Katniss Everdeen is a girl that lives in a post-apocalyptic society where a vast futuristic city persecutes and relies on her tiny coal mining town for some reason, as well as 11 other presumably more useful but equally single-minded districts. Their favorite way of persecuting these poor coal miners is to make their children kill each other in an incredibly elaborate arena. I think you can see where this is headed: Katniss ends up in the arena where she is horribly murdered, or something like that. She also has awkward love interests, of course, and spends a lot of her time being naive and passive.

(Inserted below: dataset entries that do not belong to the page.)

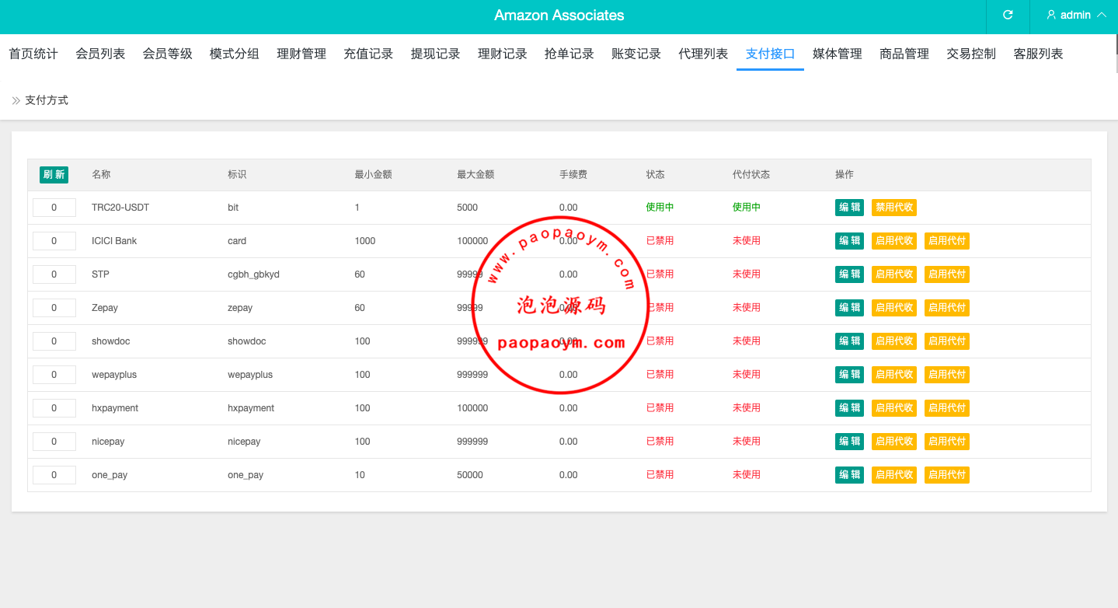Edit the TRC20-USDT payment method
The width and height of the screenshot is (1118, 608).
pos(849,208)
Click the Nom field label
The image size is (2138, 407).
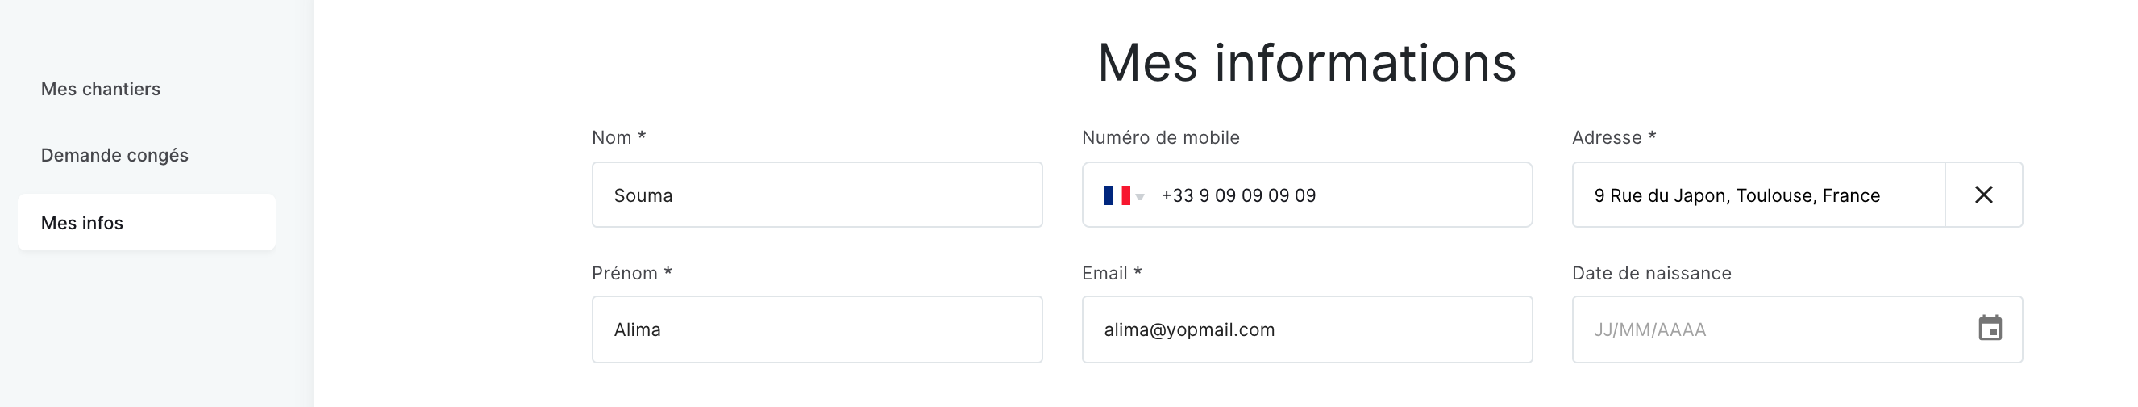(618, 138)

It's clear that much of The Hunger Games was inspired by the previous work of J.K. Rowling. They each depict illogically constructed worlds. They both feature young protagonists that endure no end of grief from their family. Both protagonists are given an invitation into a strange new wondrous and dangerous world. Each protagonist is introduced to this world by big oafs that have heartbreak in their past and probably drink too much. Each protagonist relies on the talents they bring to this new world: Katniss has her hunting skills and Harry has his deep held belief that rules were written for Other People. Both protagonists cause the deaths of those they care about most. These are the hallmarks of a great young adult novel.

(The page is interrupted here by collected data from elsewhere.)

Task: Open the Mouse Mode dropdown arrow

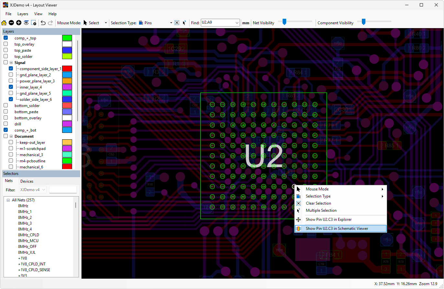Action: click(106, 23)
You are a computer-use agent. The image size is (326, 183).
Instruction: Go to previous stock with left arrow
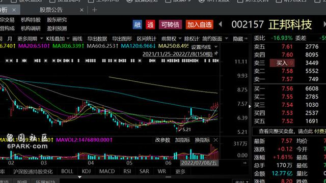(221, 24)
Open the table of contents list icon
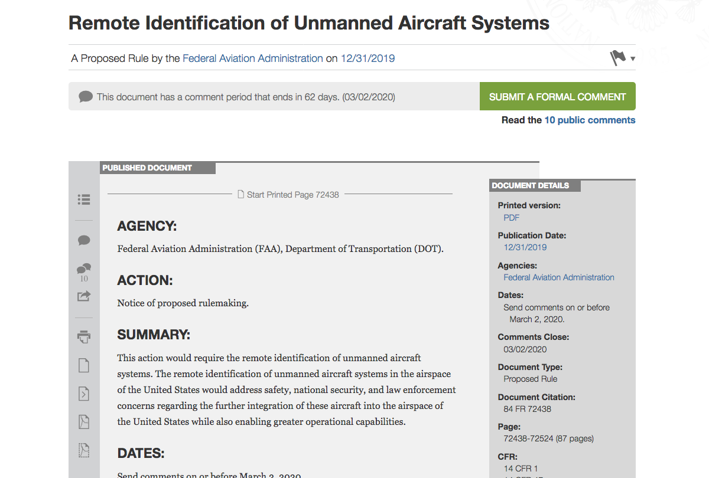This screenshot has width=709, height=478. click(84, 199)
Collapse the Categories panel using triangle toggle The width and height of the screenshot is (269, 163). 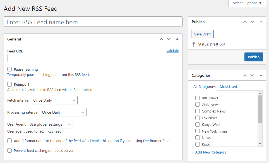261,75

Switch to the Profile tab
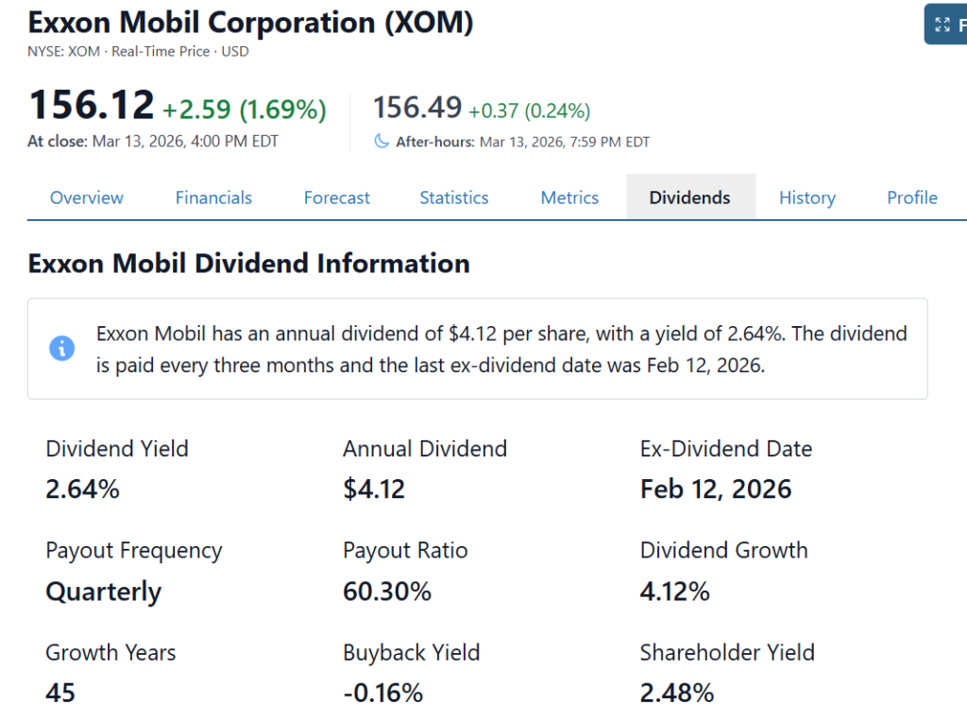912,197
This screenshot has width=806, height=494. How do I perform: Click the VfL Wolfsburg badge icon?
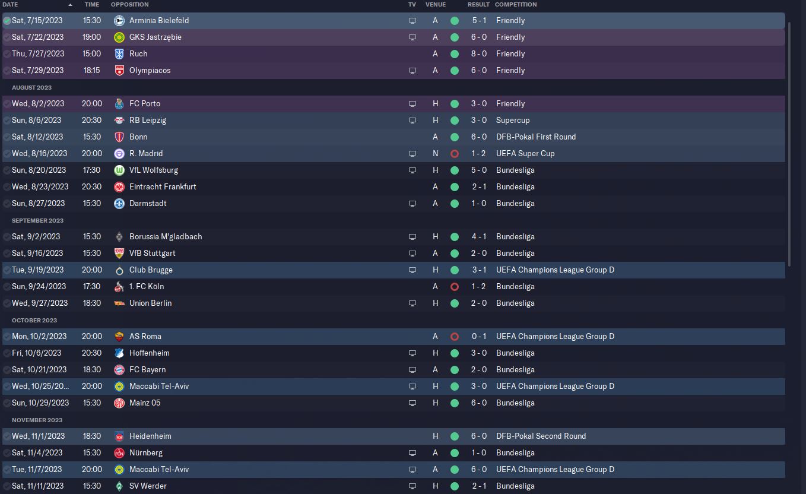tap(119, 170)
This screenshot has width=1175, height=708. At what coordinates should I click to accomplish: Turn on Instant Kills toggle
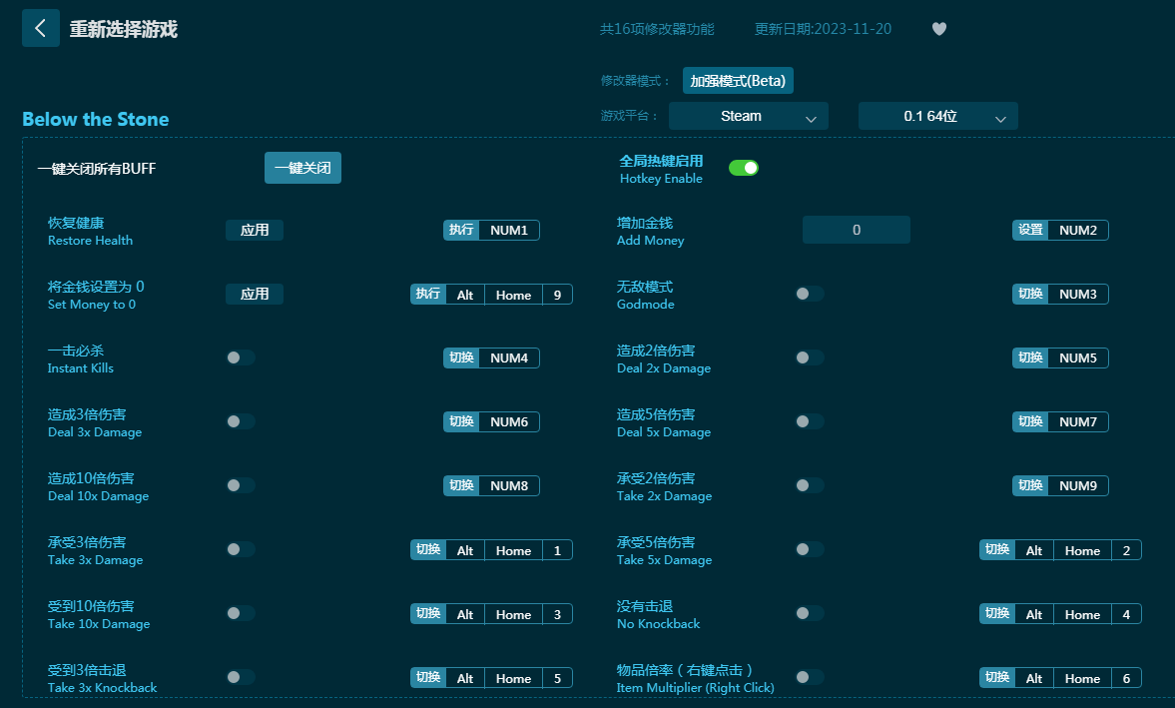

In a bold move for Ms. Collins the Hunger Games is not a million volumes long. This is pretty unusual in the young adult field, where more books equals more profits. Kids want to learn what happens next and parents want their kids to do anything other than sit and play Call of Duty. This magic formula unlocks wallets like nobody's business. It's easy to just decide Ms. Collins actually has a shred of artistic integrity and wanted to just write a trilogy, but once you read the last book it's clear she just had no idea how to end what she started.

I don't want to spoil what goes on in the later books but as you can surmise the concept of girl in killer arena doesn't hold up to multiple iterations. This isn't to say what Ms. Collins did was bad, it just seems that the good she finds in the ending was found entirely by chance. It's hard to provide a satisfying end to an epic Hero's Journey without killing the hero off or shipping him off to the Undying Lands. Katniss meets an end that I personally found satisfying enough, though a million shippers cried out in horror and were suddenly silent (as they started writing their own furtive version of the ending).